(Input material begins)
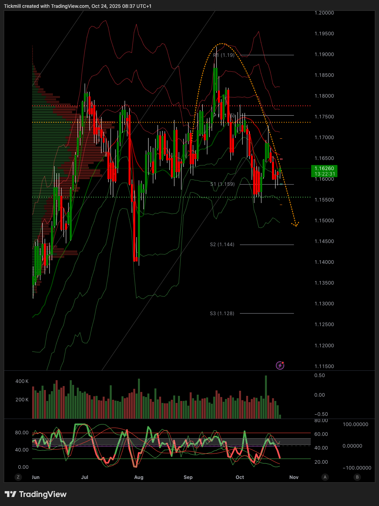Select the S2 (1.144) pivot label

(222, 245)
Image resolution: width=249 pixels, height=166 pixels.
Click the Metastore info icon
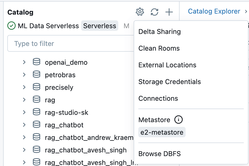click(x=179, y=120)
(Input material ends)
→ **What is needed**: Excluding the pictures, retype the line containing "Image resolution: width=249" and all lines after it down to the end of the data above.

→ **Solution to this exercise**:
Image resolution: width=249 pixels, height=166 pixels.
Click the Metastore info icon
click(x=179, y=120)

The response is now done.